Requirements:
1/ Translate this sentence from the titanium aircraft passage into Spanish: "The choice of alloy will impact the answer much more than the base metal of the selected alloy."
2/ Please state what the titanium aircraft passage names as the figure of merit.
3/ Resume the titanium aircraft passage after its final sentence.
>> start Excerpt to read
What is the maximum achievable Mach number for a titanium aircraft assuming speed is limited by structural heating? The answer would be even better if there is a list of different materials and maximum Mach numbers.
1 Answers
To give an answer, I first need to get answers to a few more questions:
First question: Which titanium alloy would you consider? The choice of alloy will impact the answer much more than the base metal of the selected alloy. Since strength at elevated temperature is the figure of merit here, consider the spread of values:
Strength of various Ti alloys over temperature (picture source)
Second question: Which cooling is available? Is the aircraft propelled by liquid hydrogen which has a massive heat capacity per kilogram of mass and needs to be heated before it is injected into the combustion chamber. Or do you run it on kerosene, which allows to dump much less heat into it? The answer will tell you how much cooler the structure can be than the air flowing around it is.
>> end Excerpt to read
>> start Supplied material
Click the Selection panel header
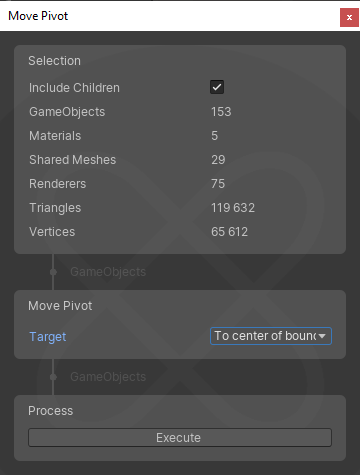360x475 pixels. pos(54,61)
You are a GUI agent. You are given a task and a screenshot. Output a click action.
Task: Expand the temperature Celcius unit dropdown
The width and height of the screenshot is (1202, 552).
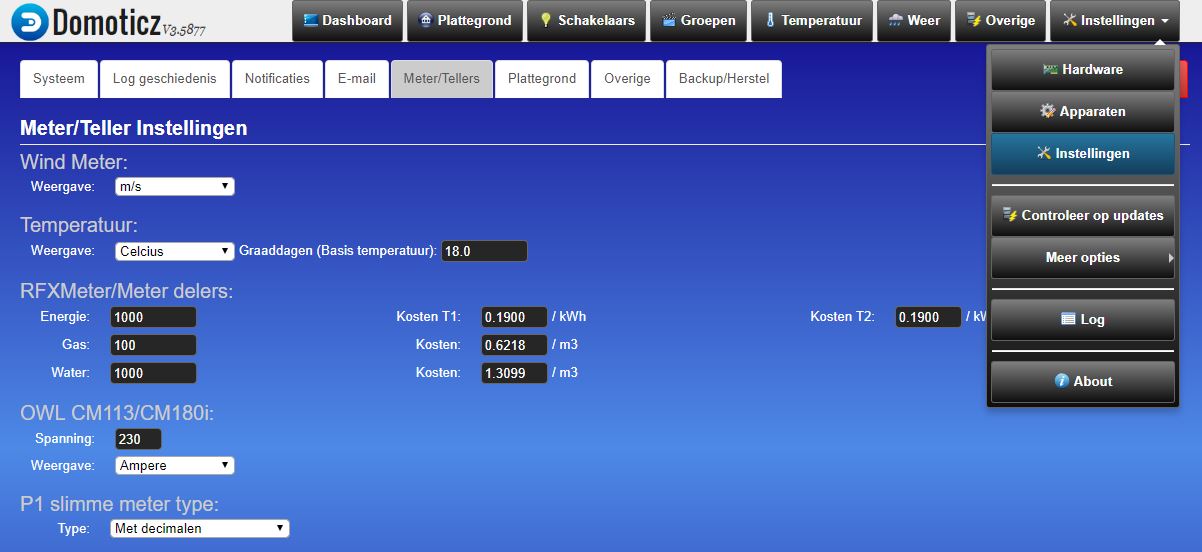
>> end Supplied material
Exercise responses:
1/ La elección de la aleación influirá en la respuesta mucho más que el metal base de la aleación seleccionada.

2/ Strength at elevated temperature.

3/
Third question: What wing loading is possible? This is driven by the range and payload requirements of the aircraft, and your question doesn't give any details on this. A higher wing loading will translate into a higher heat flow since the air density needs to be higher, so the cooling can be less effective.
Fourth question: Do you insist on an attached shock which produces much higher peak temperatures in parts of the structure, but less thermal load overall, or is a separated shock possible which increases drag and thermal load, but reduces peak loads considerably?
Depending on the answers to those questions, the possible flight Mach number can be anywhere between Mach 2 and Mach 5. If you allow for specialty materials for highest thermal loads and make only the inner structure from titanium, the Mach number can reach into double digits.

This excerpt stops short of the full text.